Si on examine la situation sous cet angle, nous ferions vraiment de vastes efforts pour réformer le système. Jagmeet Singh a fait une déclaration audacieuse en affirmant qu'une partie de la solution à la congestion des tribunaux passe fort probablement par la décriminalisation de la possession de petites quantités de drogues. La bonne façon de procéder est habituellement de ne pas criminaliser ces problèmes, mais bien de les traiter comme des problèmes de santé mentale et des problèmes de santé. Nous devons trouver une meilleure solution.
À Vancouver et à Victoria, il y a des tribunaux de traitement de la toxicomanie, et on a trouvé des moyens originaux de s'attaquer à ce problème, mais ils n'ont pas été efficaces. Il y a encore de graves problèmes.
En judiciarisant les gens, ils finissent avec un casier judiciaire. Qu'arrive-t-il lorsqu'on a un casier judiciaire? Dans de nombreux cas, on ne peut plus se trouver d'emploi. Y avons-nous pensé? C'est primordial.
J'ai affirmé maintes fois à la Chambre qu'il est injuste que des milliers de Canadiens se retrouvent avec un casier judiciaire pour possession de petites quantités de cannabis. Il y a encore des gens qui ne parviennent pas à obtenir un emploi parce qu'on continue de les accuser en vertu de la loi actuelle. Cependant, les choses sont sur le point de changer. Je félicite le député de Hull—Aylmer d'avoir présenté un projet de loi en vue de radier ces casiers judiciaires. Je ne crois pas que sa mesure législative aille assez loin, mais j'appuierai certes cette initiative.

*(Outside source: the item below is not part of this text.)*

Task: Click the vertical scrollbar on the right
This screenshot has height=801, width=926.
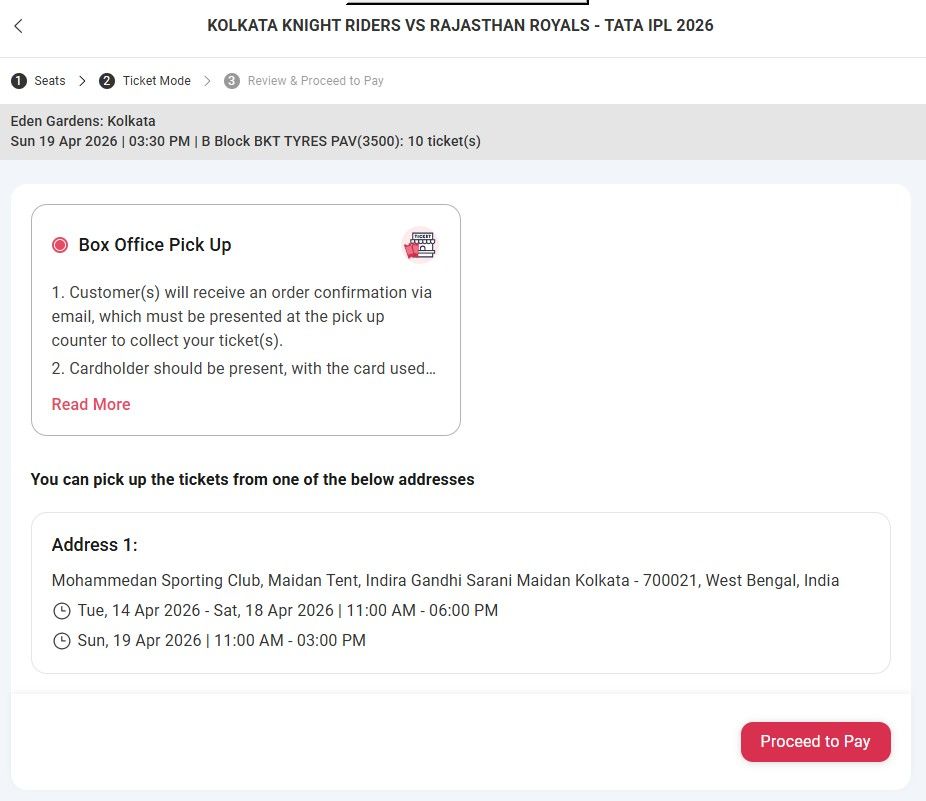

Finalement, nous offririons de meilleurs soutiens sociaux. C'est là le fond du problème. Nous avons besoin de fonds supplémentaires pour l'aide juridique, ce qui réduirait sûrement le nombre de gens sans représentation et garantirait que davantage d'accusés ont accès à des ressources grandement nécessaires.
Plus tôt aujourd'hui, j'ai parlé d'un excellent résumé sur les consultations menées par le gouvernement à cet égard. Il s'agit plus précisément d'un rapport publié en mars 2018 par le ministère de la Justice, qui s'intitule « Ce que nous avons entendu — Transformer le système canadien de justice pénale ». Je veux lire sa conclusion fondamentale et demander à la Chambre si le projet de loi donnera les résultats escomptés.
Il dit ceci:
Presque tous les participants à la table ronde ont exprimé les mêmes préoccupations majeures. Ils ont dit que presque toutes les personnes qui ont des démêlés avec le système de justice pénale sont des personnes vulnérables ou marginalisées. Elles souffrent de problèmes de santé mentale, de toxicomanie, de pauvreté, d’itinérance et ont déjà été victimes d’actes de violence. La plupart des participants ont estimé que le système de justice pénale n’est pas outillé pour répondre aux problèmes qui sont à la source de comportements criminels chez ces groupes, et qu’il ne devrait pas l’être. Selon les participants, ces problèmes sont aggravés par un recours excessif à l’incarcération.
Nous sommes tout à fait d'accord. J'espère que mes collègues tiendront compte de ces préoccupations et travailleront avec nous au comité de la justice en vue d'apporter les changements dont notre système de justice pénale a évidemment grandement besoin.